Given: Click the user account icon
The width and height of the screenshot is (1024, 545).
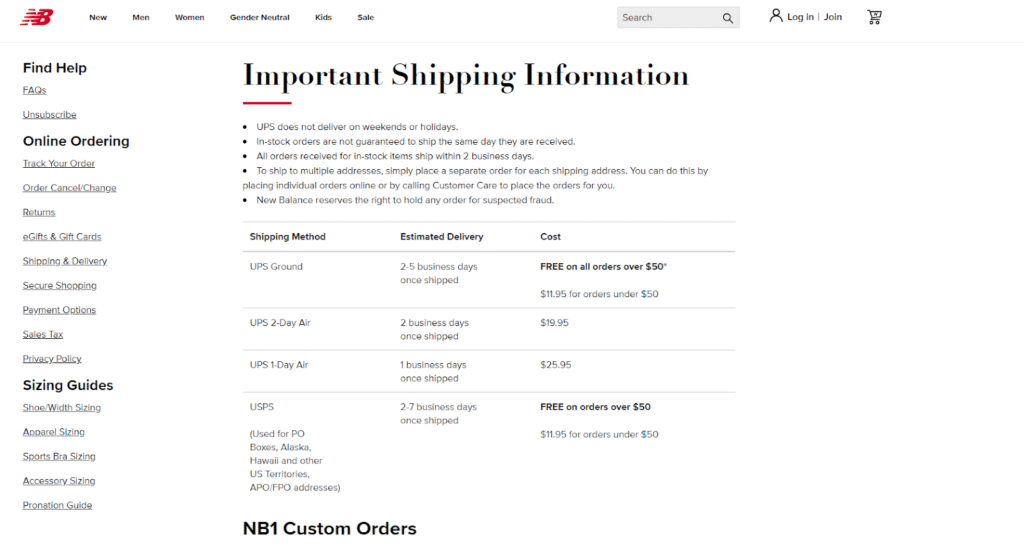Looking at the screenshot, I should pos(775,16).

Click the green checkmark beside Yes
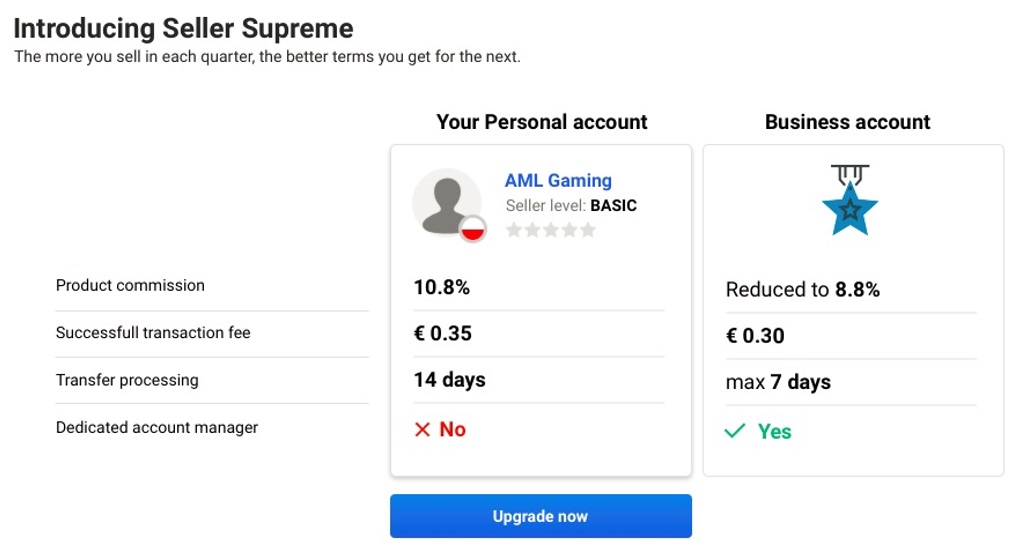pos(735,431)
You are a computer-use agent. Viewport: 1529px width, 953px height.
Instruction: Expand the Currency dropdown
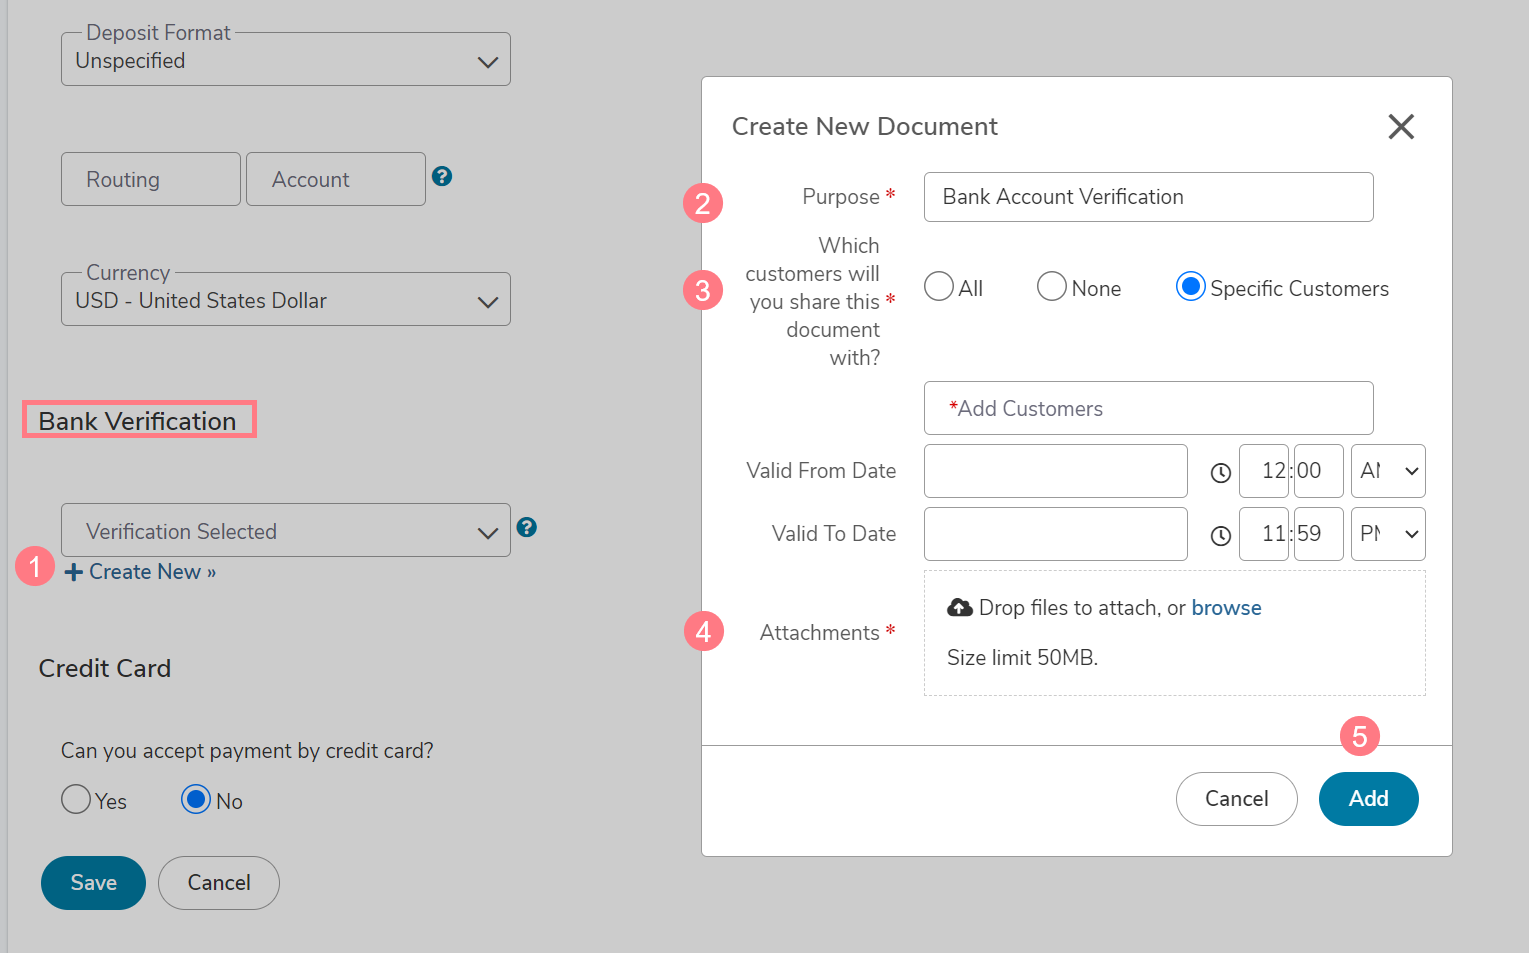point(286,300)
++++++++++
* EXERCISE OBJECTIVE
From the first line to the last, copy the records exactly and skip the pictures.

* TASK SOLUTION
Given: Click the user account icon
The width and height of the screenshot is (1024, 545).
Looking at the screenshot, I should pos(775,16).

Click the green checkmark beside Yes
pos(735,431)
You are a computer-use agent. Viewport: 1529px width, 953px height.
Instruction: Expand the Currency dropdown
point(286,300)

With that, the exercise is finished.